> PASSAGE PROVIDED
○ ○ ○ ○ ○
# Fastest Boats



## Zdanowicz (Oct 2, 2014)

I'm completely new to sailing. I'm just curious what people feel are the fastest types of boats. What performs well at yacht club racing circuits?


----------



## PaulinVictoria (Aug 23, 2009)

Fastest in outright speed? Probably some crazy foiling monster.
What performs well at yacht club racing circuits? Boats sailed by good crew, be that on one design or handicap racing like PHRF.


----------



## mr_f (Oct 29, 2011)

My boat is the fastest.


----------



## SHNOOL (Jun 7, 2007)

Orange is fastest... find the orange boats.

Seriously, if you are looking at overall performance, looking at Portsmouth, or PHRF ratings, gives you a ballpark of "comparative performance," or performance compared to other boats in a given W/L type course... It's not perfect, but it'll give you a ballpark.


----------



## Stumble (Feb 2, 2012)

The fastest boat on the water 'should' be the new (seriously new, she just got Her mast today) 100' Comanche. She was built to do nothing but wil line honors is ocean races... Of course she is also probably $10 million to build plus $1 million per year to operate. Maybe more. 

The fastsest us mortals can probably afford would probably be the GC32 foiling catamaran. Which is a much more reasonable $250,000. Even cheaper but still rocket ship fast would be the Flying Phanton another foiling catamaran but more like $40,000. 

After that there are a lot of fast boats that aren't quite so technical and can be sailed by meer mortals. Melgus 24, VX OD, Martin 243, ect... 

Where you sail and in what conditions you sail in will have a lot to do with buying the right boat for the conditions you are in. A great heavy air boat may not be so great if you constantly have light air conditions.


----------
○ ○ ○ ○ ○
[Stored items]
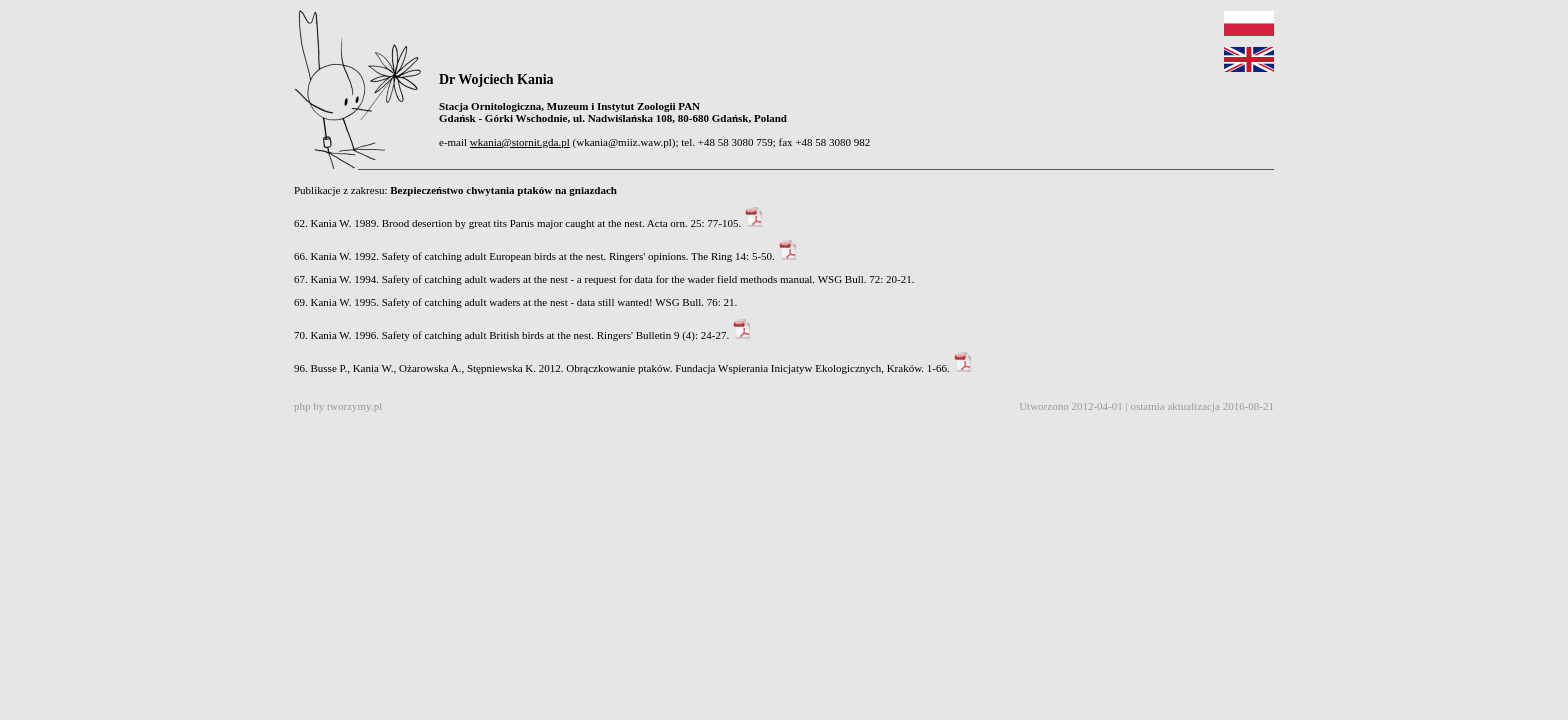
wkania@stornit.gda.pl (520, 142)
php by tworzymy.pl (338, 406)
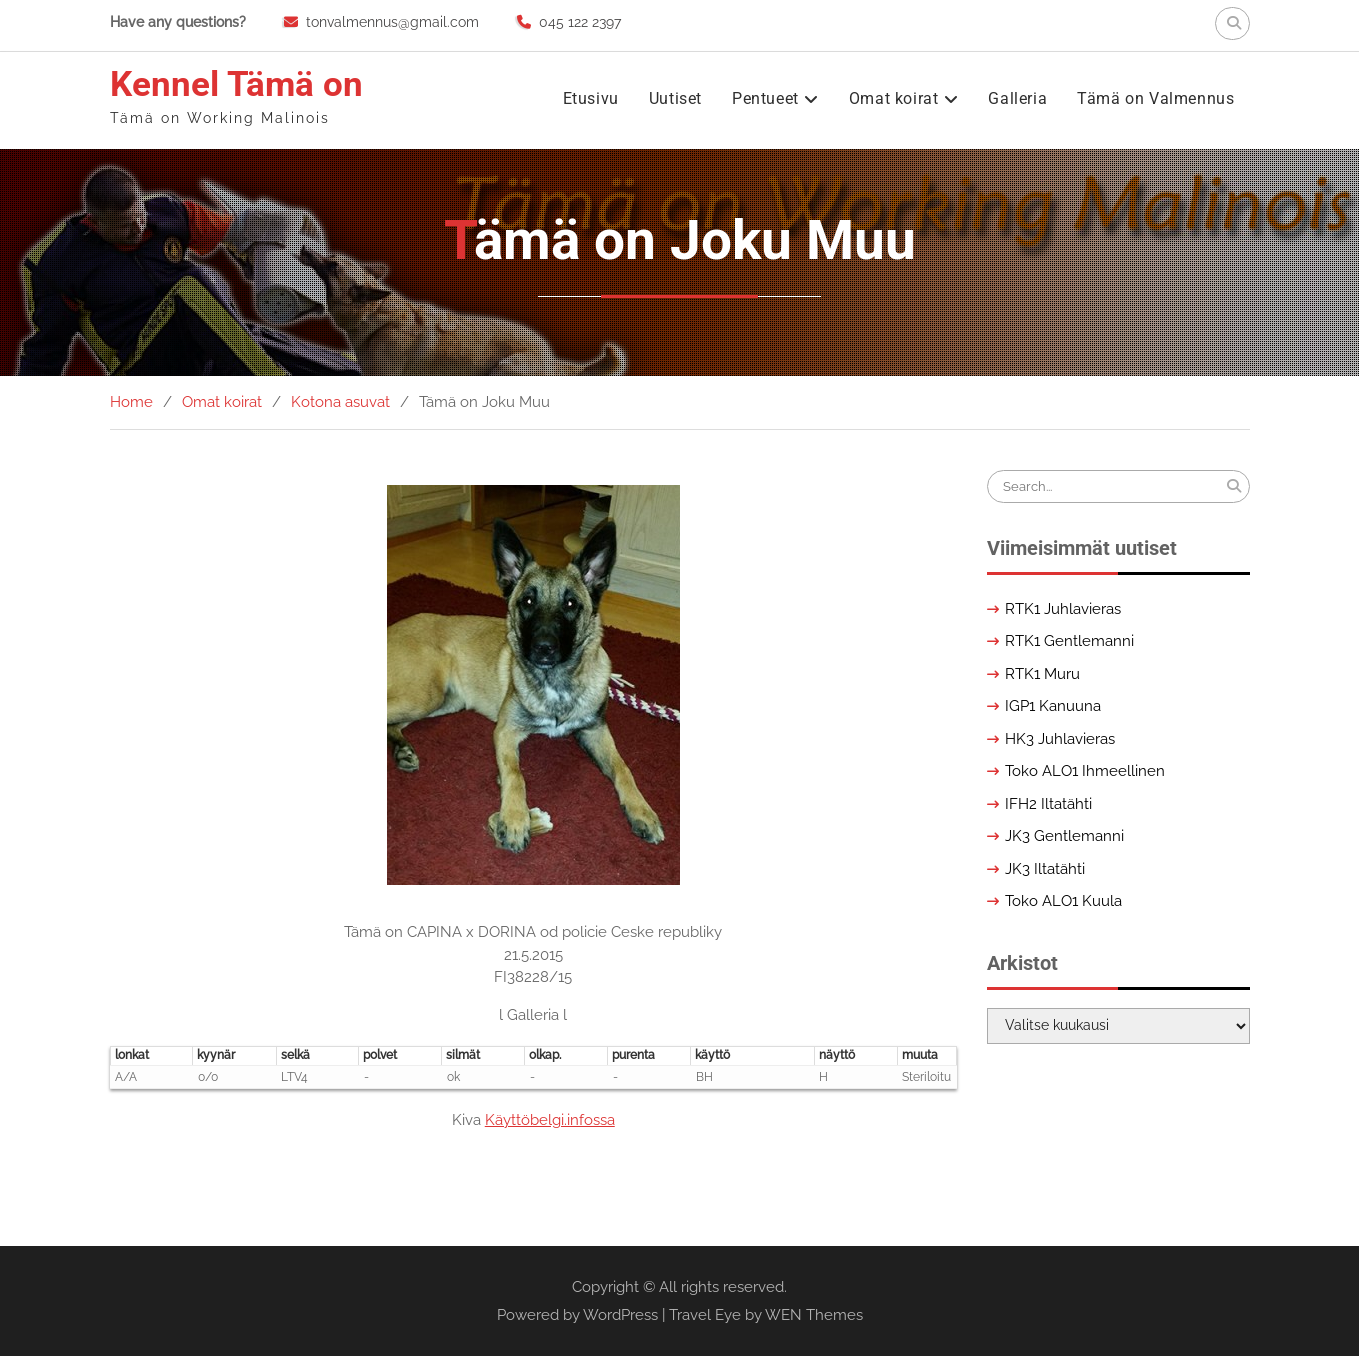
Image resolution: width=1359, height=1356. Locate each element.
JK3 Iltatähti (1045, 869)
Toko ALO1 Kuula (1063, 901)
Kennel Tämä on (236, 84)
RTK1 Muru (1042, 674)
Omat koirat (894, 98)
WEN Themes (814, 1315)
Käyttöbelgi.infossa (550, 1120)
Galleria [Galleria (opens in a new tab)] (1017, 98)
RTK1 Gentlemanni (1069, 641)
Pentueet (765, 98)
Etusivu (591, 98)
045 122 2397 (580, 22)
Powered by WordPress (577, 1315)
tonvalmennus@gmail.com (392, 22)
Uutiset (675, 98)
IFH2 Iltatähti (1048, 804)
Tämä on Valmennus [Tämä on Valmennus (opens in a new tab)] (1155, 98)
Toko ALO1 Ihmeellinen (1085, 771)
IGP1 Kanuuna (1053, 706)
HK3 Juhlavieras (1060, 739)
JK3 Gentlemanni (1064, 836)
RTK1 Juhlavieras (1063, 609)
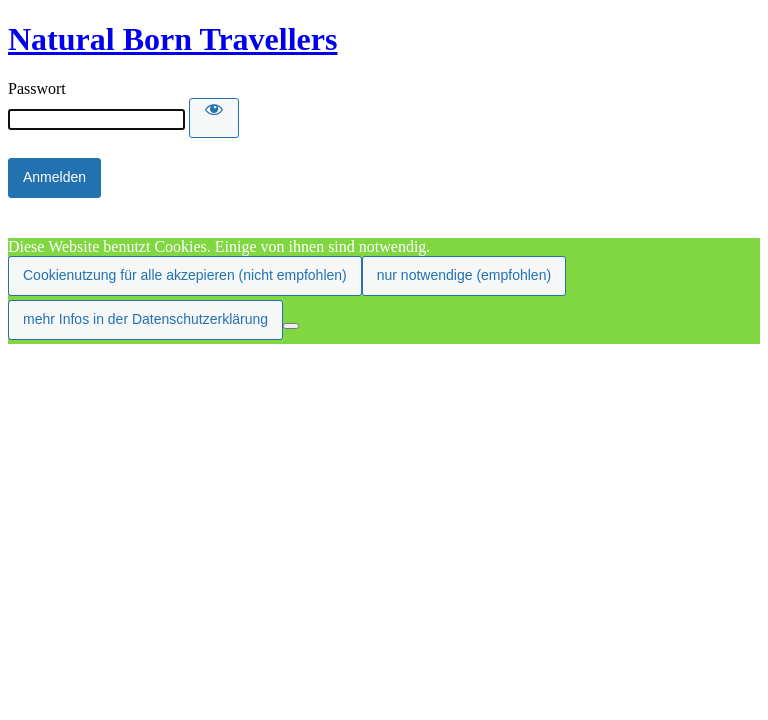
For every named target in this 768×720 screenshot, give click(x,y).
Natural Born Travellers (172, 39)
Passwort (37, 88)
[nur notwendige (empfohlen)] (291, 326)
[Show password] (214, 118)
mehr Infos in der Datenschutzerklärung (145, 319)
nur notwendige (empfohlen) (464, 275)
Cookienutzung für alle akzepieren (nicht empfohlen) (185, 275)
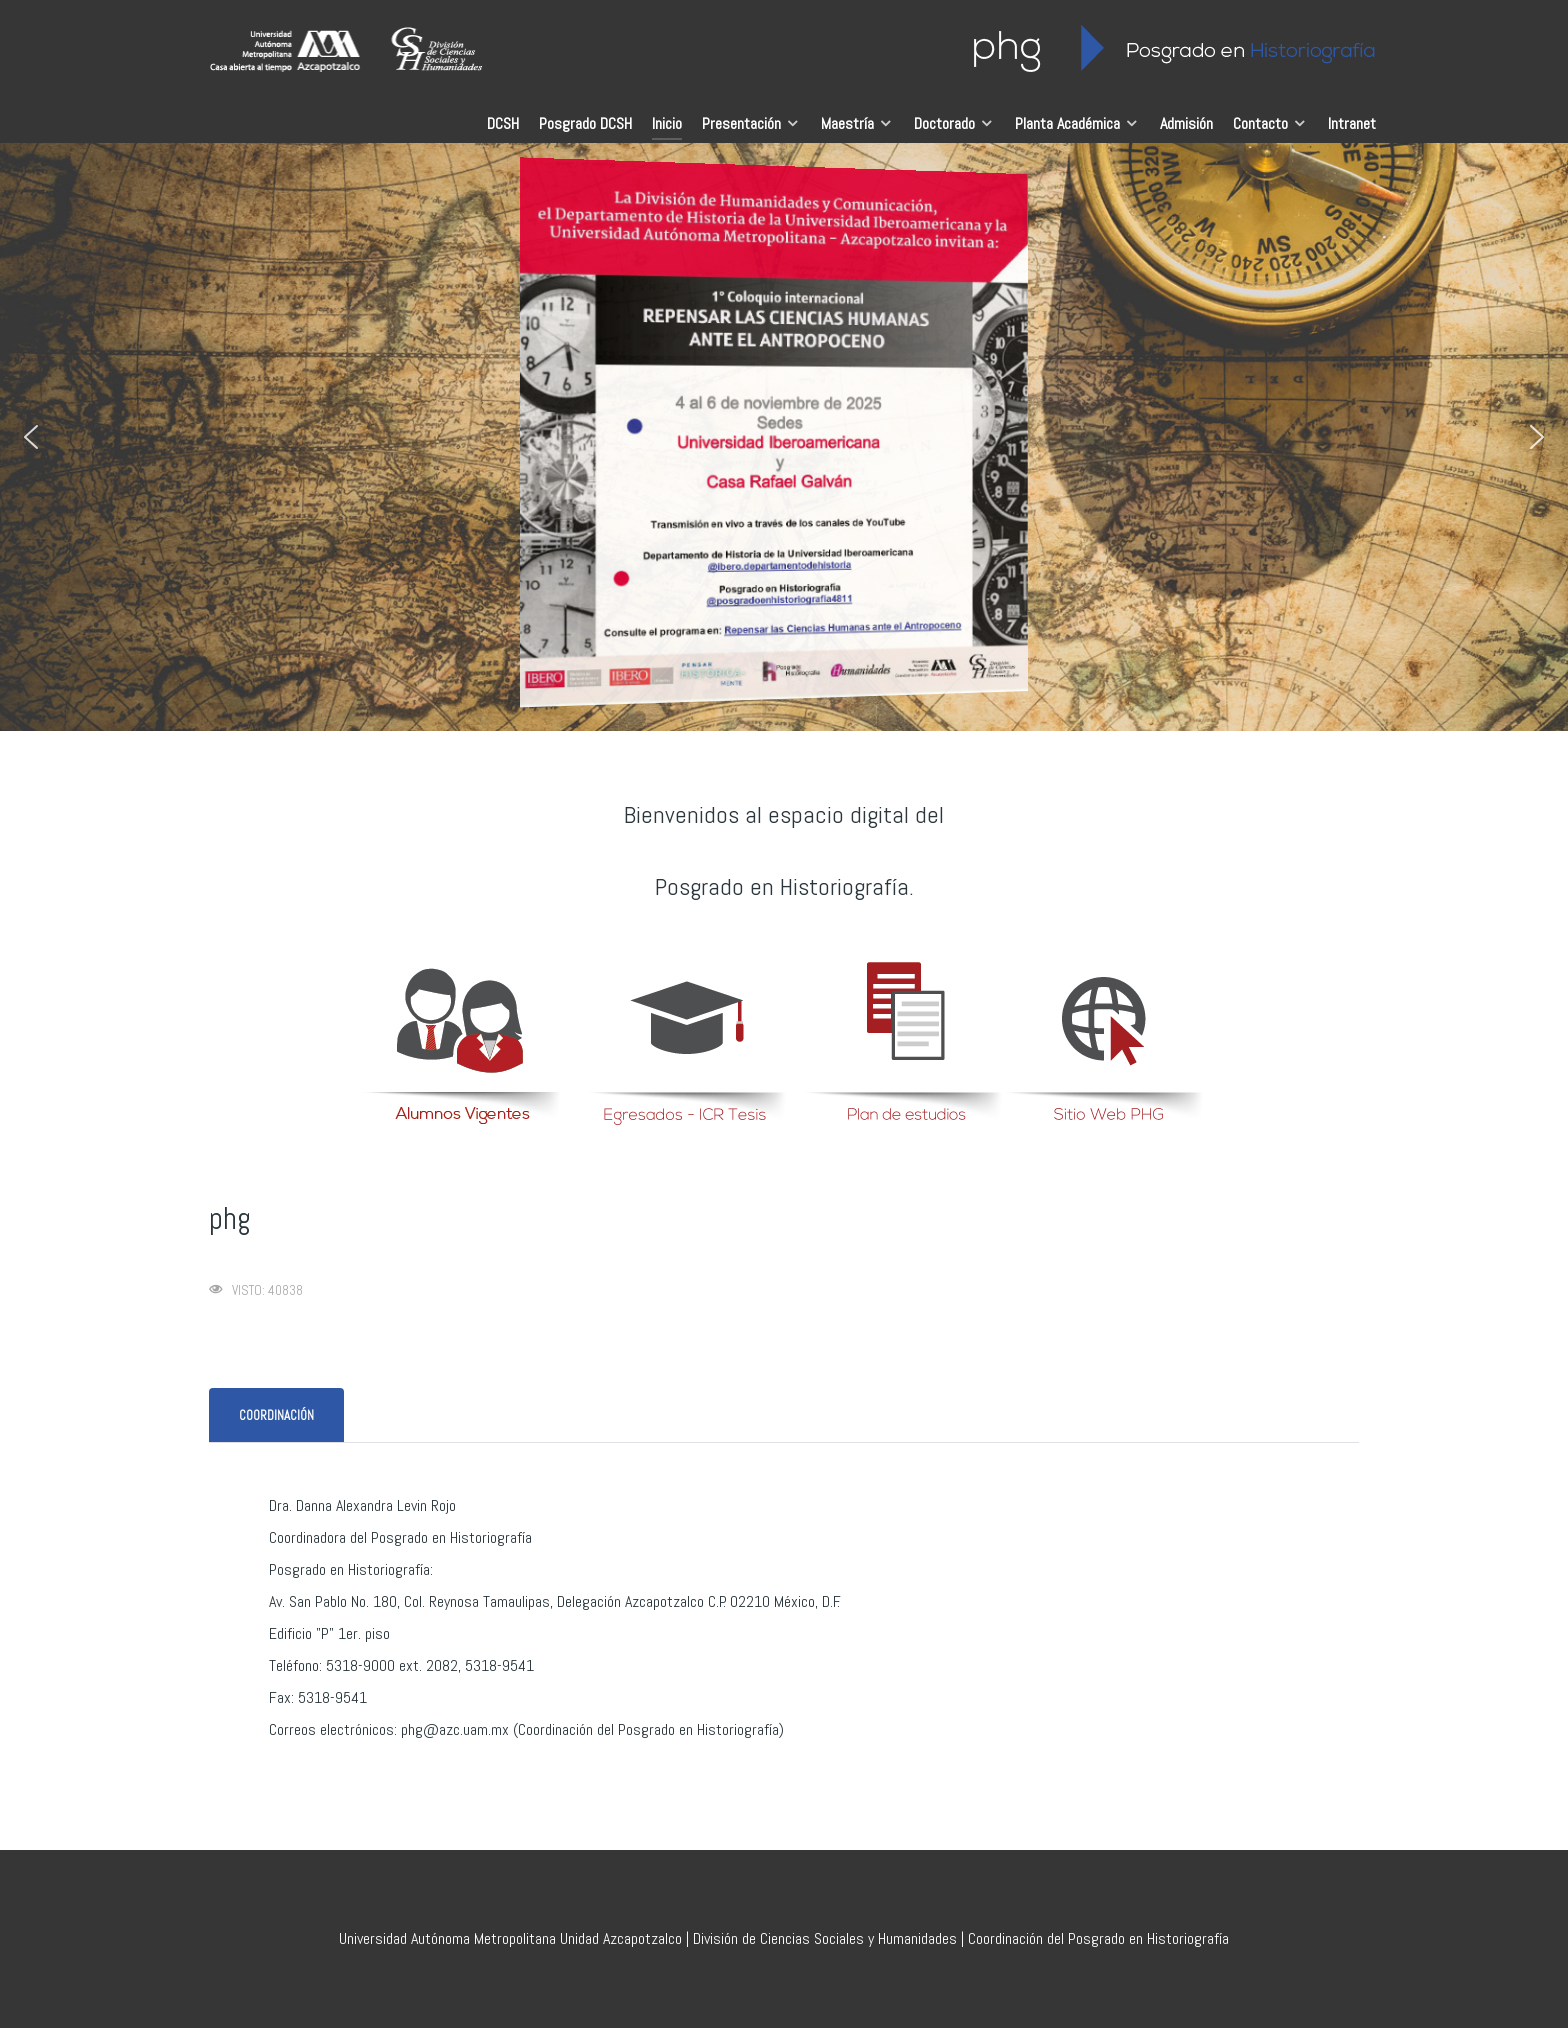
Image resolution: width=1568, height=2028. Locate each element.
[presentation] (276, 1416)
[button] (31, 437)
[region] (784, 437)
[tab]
○ ○ ○ ○ ○
> TO BE DONE
**1)** For each statement below, say whether it agrees with the sailing thread. Answer yes or no and quote the thread's deciding words. (a) The GC32 foiling catamaran costs about $250,000. (b) Comanche is 100 feet long. (c) SHNOOL calls Portsmouth or PHRF ratings perfect.
**2)** Please rewrite the records from the line containing "RTK1 Gentlemanni (1069, 641)" through the end of the records, switching "Juhlavieras" to "Vieras" everywhere and leaving all else unchanged. Omit the pictures.

> ANSWERS FOR THIS EXERCISE
**1)**
(a) Yes: "Which is a much more reasonable $250,000."
(b) Yes: "100' Comanche"
(c) No: "It's not perfect, but it'll give you a ballpark."

**2)**
RTK1 Gentlemanni (1069, 641)
Pentueet (765, 98)
Etusivu (591, 98)
045 122 2397 (580, 22)
Powered by WordPress (577, 1315)
tonvalmennus@gmail.com (392, 22)
Uutiset (675, 98)
IFH2 Iltatähti (1048, 804)
Tämä on Valmennus [Tämä on Valmennus (opens in a new tab)] (1155, 98)
Toko ALO1 Ihmeellinen (1085, 771)
IGP1 Kanuuna (1053, 706)
HK3 Vieras (1060, 739)
JK3 Gentlemanni (1064, 836)
RTK1 Vieras (1063, 609)
For every named target in this 768×720 screenshot, give click(x,y).
Natural Born Travellers (172, 39)
Passwort (37, 88)
[nur notwendige (empfohlen)] (291, 326)
[Show password] (214, 118)
mehr Infos in der Datenschutzerklärung (145, 319)
nur notwendige (empfohlen) (464, 275)
Cookienutzung für alle akzepieren (nicht empfohlen) (185, 275)
Image resolution: width=1568, height=2028. Locate each element.
[presentation] (276, 1416)
[button] (31, 437)
[region] (784, 437)
[tab]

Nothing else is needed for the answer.